Throwback Entertainment
- Company type: Video games
- Industry: Video games
- Founded: 2006
- Headquarters: Toronto, Ontario, Canada
- Key people: Thomas Maduri (Chairman) Robert Maduri (President)
- Products: Vexx Extreme-G Gladiator: Sword of Vengeance
- Number of employees: 25–50
- Website: Official website

= Throwback Entertainment =

Canadian video game publisher

Throwback Entertainment is a Canadian video game publisher from Toronto, Ontario.

== History ==
In 2006, Throwback announced the purchase of the Acclaim Entertainment library, consisting of over 190 titles such as Iggy's Reckin' Balls, Extreme-G, Gladiator: Sword of Vengeance, Wizards & Warriors and Vexx.

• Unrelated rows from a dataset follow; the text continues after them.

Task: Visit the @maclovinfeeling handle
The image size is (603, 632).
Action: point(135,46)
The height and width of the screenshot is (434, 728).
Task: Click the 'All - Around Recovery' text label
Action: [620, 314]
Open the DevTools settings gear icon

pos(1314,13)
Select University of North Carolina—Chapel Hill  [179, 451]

In February 2011, WeGo Interactive Co., Ltd., located in Seoul, Korea, purchased the Re-Volt franchise from Throwback Entertainment.

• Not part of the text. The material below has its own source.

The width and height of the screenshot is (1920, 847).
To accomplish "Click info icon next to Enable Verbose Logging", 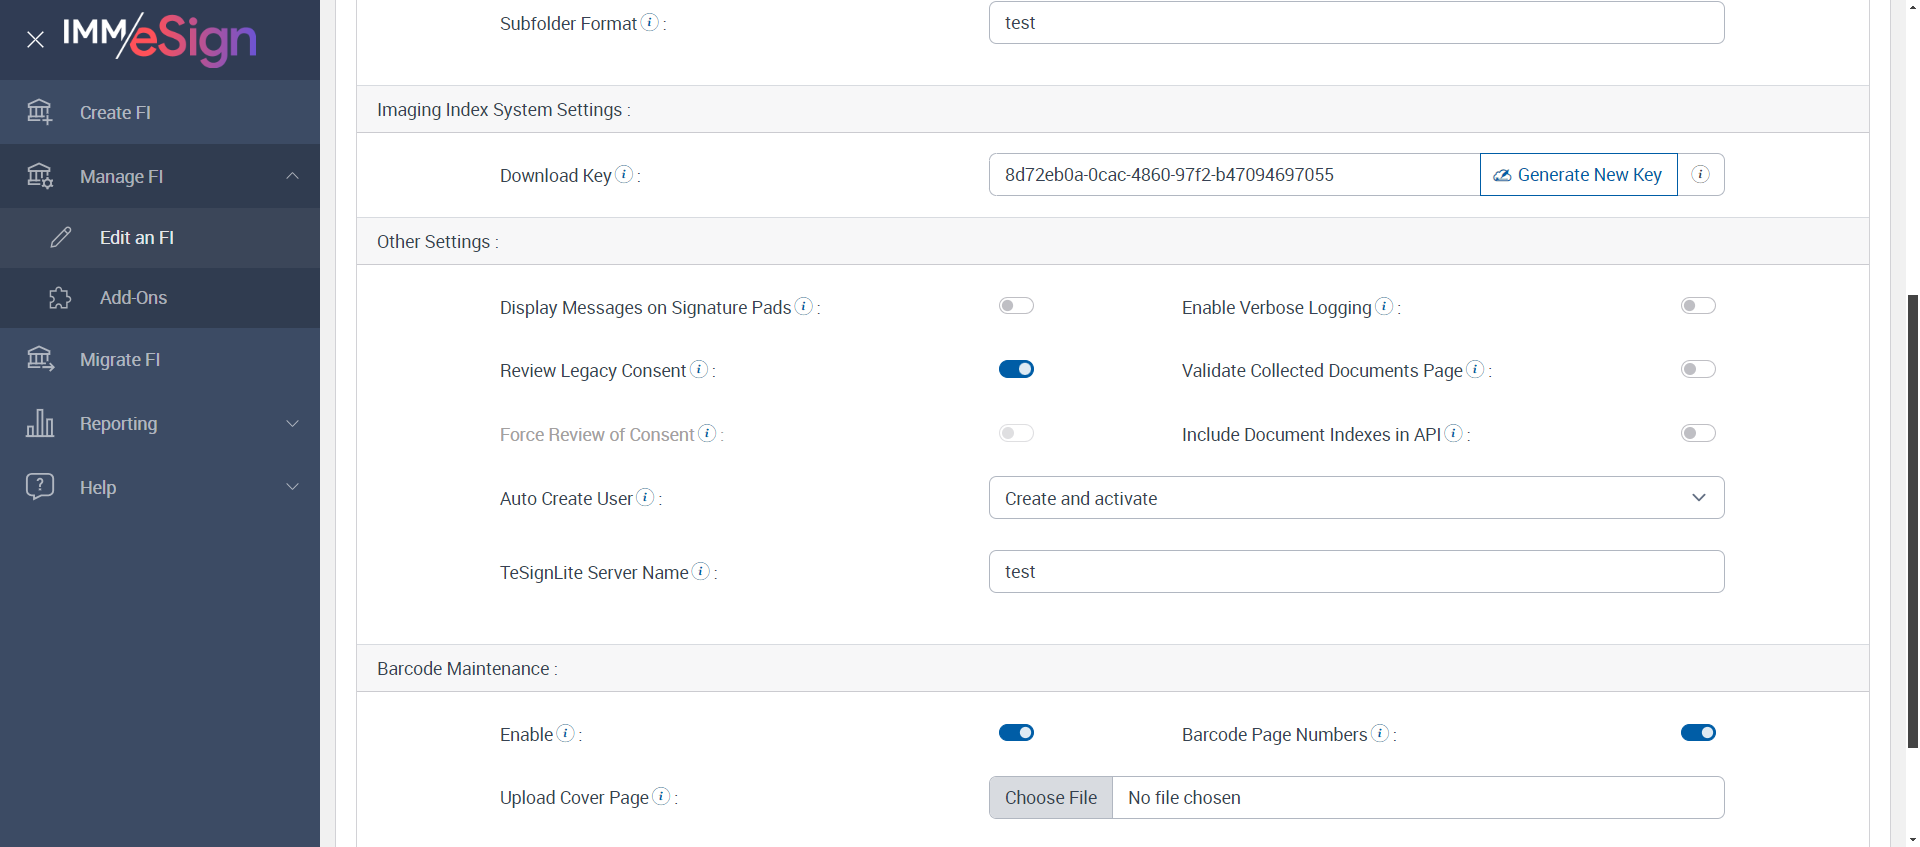I will pyautogui.click(x=1384, y=306).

In June 2012, Throwback Entertainment launched Double Clutch, an automotive lifestyle site.

In February 2013, Throwback Entertainment launched Sportsgoer, an app for the iPhone that combines schedule data for professional sports.

On May 6, 2015, during Microsoft's IGNITE conference, it was announced that Gladiator: Sword of Vengeance will be made available on Xbox One and the Windows stores. On December 29, 2015, Throwback released TrickStyle on GOG.com.

In 2016, Throwback released iOS 10 sticker packs for Gladiator: Sword of Vengeance, TrickStyle, Legends of Wrestling, Wrestling, SX Superstar and All-Star Baseball on the iMessage App Store. On December 20, 2016, Throwback released Gladiator: Sword of Vengeance on the l Windows Store. Gladiator: Sword of Vengeance was also subsequently released on Steam on January 28, 2017. Both versions included enhanced HD rendering and full controller support.

On February 21, 2017, TrickStyle was released on the Steam store along with the soundtrack as free DLC. On May 2, 2017, Extreme-G 2 was added to Steam. On September 1, 2017, Throwback with Jordan Freeman Group released TrickStyle on ZOOM Platform with exclusive Mac support.

In October 2018, Liquid Media Group purchased 65 ex-Acclaim titles from Throwback for $1 million. This mainly consisted of installments in the NBA Jam, AFL Live, All-Star Baseball and NFL Quarterback Club franchises, as well as some Taito titles that Acclaim published outside of Japan.

In February 2022 the company partnered with Nightdive Studios to release PowerSlave Exhumed.